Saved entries
※
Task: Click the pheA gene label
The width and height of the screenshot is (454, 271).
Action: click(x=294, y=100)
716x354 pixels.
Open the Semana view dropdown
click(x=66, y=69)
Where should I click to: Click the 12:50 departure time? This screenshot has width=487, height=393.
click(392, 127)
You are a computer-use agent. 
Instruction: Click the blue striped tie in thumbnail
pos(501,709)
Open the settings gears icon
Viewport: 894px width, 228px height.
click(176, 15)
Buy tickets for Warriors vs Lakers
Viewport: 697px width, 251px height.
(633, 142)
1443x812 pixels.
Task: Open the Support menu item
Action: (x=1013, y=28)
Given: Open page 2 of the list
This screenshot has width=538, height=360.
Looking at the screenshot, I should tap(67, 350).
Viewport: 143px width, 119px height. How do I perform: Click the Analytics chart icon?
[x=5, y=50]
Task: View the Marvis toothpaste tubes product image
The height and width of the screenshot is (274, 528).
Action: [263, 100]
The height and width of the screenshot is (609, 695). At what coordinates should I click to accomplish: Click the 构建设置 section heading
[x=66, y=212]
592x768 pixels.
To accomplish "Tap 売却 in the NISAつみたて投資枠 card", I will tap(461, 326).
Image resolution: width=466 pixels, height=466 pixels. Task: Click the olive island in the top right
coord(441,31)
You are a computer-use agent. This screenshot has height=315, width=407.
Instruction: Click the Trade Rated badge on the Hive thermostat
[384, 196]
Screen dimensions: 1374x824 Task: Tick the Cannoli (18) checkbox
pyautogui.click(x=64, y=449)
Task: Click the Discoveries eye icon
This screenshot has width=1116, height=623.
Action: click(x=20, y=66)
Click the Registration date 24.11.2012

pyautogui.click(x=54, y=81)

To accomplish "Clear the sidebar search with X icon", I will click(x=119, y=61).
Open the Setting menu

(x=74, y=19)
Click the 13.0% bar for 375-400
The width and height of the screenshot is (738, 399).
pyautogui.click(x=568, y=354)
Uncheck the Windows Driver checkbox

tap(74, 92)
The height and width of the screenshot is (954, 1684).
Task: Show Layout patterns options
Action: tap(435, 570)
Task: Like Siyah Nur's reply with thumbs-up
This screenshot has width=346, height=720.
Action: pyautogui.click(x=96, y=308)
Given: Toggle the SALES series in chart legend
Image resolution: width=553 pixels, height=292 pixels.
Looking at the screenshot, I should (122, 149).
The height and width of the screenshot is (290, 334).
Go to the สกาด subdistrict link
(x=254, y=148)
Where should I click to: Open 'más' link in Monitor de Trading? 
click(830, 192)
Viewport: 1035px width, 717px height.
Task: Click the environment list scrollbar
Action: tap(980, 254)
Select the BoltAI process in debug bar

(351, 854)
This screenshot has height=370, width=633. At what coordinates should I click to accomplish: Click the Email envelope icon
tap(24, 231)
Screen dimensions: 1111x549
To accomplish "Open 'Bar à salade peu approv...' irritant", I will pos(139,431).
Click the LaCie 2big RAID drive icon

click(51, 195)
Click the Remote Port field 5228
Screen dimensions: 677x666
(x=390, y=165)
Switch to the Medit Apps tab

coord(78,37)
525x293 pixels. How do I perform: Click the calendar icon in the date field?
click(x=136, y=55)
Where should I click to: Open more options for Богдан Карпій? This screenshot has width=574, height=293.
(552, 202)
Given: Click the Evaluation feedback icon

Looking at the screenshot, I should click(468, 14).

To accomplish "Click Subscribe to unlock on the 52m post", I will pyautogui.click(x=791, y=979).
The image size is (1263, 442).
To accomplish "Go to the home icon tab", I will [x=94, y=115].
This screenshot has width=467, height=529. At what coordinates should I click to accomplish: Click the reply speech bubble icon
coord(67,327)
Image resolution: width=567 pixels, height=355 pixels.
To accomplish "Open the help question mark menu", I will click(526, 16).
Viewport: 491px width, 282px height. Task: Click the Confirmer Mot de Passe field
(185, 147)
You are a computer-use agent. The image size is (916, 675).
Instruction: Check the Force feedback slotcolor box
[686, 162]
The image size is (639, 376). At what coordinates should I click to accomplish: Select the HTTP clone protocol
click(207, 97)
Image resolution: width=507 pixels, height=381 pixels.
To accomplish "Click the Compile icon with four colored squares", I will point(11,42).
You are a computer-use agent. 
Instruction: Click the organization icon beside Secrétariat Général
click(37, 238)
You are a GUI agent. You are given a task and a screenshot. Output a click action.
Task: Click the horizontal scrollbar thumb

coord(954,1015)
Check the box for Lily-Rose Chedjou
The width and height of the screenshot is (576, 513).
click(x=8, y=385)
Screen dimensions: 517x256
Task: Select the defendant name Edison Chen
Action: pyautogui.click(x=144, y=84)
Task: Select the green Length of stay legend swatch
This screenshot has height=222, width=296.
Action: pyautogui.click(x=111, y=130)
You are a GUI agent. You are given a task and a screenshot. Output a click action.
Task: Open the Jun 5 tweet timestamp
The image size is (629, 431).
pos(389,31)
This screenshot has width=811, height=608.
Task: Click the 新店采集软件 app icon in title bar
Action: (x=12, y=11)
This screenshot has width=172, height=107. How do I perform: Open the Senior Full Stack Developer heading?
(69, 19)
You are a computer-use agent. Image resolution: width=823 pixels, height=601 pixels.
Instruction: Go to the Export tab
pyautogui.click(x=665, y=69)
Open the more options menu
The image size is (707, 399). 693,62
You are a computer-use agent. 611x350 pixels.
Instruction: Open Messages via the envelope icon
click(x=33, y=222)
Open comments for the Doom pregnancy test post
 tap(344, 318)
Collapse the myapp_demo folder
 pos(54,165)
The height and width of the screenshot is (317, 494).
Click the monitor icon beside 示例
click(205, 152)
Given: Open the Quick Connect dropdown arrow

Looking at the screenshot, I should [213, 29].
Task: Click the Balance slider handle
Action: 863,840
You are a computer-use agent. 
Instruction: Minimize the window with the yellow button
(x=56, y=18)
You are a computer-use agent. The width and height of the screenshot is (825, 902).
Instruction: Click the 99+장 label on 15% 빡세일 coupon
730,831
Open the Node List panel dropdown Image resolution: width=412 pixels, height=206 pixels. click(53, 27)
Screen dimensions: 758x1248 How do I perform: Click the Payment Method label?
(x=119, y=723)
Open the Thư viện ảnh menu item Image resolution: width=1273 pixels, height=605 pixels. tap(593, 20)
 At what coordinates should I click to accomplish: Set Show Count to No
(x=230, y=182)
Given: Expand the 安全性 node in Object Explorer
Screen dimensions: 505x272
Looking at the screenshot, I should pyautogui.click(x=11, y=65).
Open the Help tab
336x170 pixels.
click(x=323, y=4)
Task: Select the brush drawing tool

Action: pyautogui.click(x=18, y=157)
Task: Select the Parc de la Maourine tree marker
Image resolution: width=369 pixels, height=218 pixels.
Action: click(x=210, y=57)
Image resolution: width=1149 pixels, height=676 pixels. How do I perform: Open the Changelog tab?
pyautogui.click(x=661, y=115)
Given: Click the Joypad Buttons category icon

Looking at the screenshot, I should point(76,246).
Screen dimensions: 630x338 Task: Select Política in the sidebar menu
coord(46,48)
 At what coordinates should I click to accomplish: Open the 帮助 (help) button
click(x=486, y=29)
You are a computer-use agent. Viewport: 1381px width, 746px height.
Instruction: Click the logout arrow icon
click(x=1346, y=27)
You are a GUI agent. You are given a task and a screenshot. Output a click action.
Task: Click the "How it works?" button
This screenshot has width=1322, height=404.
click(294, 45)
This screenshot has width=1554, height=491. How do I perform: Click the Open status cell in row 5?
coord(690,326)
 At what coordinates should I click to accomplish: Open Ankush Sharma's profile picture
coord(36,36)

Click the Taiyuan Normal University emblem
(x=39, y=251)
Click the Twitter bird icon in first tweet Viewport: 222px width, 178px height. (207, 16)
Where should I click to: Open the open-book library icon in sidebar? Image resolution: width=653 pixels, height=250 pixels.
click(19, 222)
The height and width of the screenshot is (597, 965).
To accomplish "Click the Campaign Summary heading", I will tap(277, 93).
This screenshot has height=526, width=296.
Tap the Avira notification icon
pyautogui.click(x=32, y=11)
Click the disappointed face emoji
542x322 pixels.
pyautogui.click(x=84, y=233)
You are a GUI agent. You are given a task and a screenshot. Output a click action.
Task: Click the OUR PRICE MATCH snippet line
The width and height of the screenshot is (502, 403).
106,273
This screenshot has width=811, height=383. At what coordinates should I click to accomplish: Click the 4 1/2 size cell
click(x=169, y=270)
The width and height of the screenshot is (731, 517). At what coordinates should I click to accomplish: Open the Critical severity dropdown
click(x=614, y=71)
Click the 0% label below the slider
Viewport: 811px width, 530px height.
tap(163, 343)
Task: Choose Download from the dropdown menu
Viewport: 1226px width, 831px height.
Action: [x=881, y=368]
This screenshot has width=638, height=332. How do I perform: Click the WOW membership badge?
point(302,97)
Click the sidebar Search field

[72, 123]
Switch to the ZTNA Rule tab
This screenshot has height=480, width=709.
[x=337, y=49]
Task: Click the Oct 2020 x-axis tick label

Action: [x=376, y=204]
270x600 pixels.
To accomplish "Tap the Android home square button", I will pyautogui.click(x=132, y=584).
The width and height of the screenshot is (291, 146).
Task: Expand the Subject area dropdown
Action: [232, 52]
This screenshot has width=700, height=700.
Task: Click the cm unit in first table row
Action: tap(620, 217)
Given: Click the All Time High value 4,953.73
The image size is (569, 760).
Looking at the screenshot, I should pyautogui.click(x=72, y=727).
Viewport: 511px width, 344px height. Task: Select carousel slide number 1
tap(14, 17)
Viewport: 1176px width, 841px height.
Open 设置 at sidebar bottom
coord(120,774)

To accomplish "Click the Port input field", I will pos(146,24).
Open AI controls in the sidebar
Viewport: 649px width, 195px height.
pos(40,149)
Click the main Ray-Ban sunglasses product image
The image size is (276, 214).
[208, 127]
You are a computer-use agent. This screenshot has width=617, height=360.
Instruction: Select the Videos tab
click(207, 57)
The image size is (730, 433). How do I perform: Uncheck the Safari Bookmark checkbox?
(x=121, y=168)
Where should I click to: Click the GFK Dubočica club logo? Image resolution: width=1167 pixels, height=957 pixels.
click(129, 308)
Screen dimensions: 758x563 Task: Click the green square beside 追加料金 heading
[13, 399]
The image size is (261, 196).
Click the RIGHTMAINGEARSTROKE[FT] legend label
※
Your assignment: Starting from the line that contains "The image size is (569, 760).", reproduce each line of the data exactly through the last one.

Written solution:
The image size is (569, 760).
Looking at the screenshot, I should pyautogui.click(x=72, y=727).
Viewport: 511px width, 344px height. Task: Select carousel slide number 1
tap(14, 17)
Viewport: 1176px width, 841px height.
Open 设置 at sidebar bottom
coord(120,774)

To accomplish "Click the Port input field", I will pos(146,24).
Open AI controls in the sidebar
Viewport: 649px width, 195px height.
pos(40,149)
Click the main Ray-Ban sunglasses product image
The image size is (276, 214).
[208, 127]
You are a computer-use agent. This screenshot has width=617, height=360.
Instruction: Select the Videos tab
click(207, 57)
The image size is (730, 433). How do I perform: Uncheck the Safari Bookmark checkbox?
(x=121, y=168)
Where should I click to: Click the GFK Dubočica club logo? Image resolution: width=1167 pixels, height=957 pixels.
click(129, 308)
Screen dimensions: 758x563 Task: Click the green square beside 追加料金 heading
[13, 399]
The image size is (261, 196).
Click the RIGHTMAINGEARSTROKE[FT] legend label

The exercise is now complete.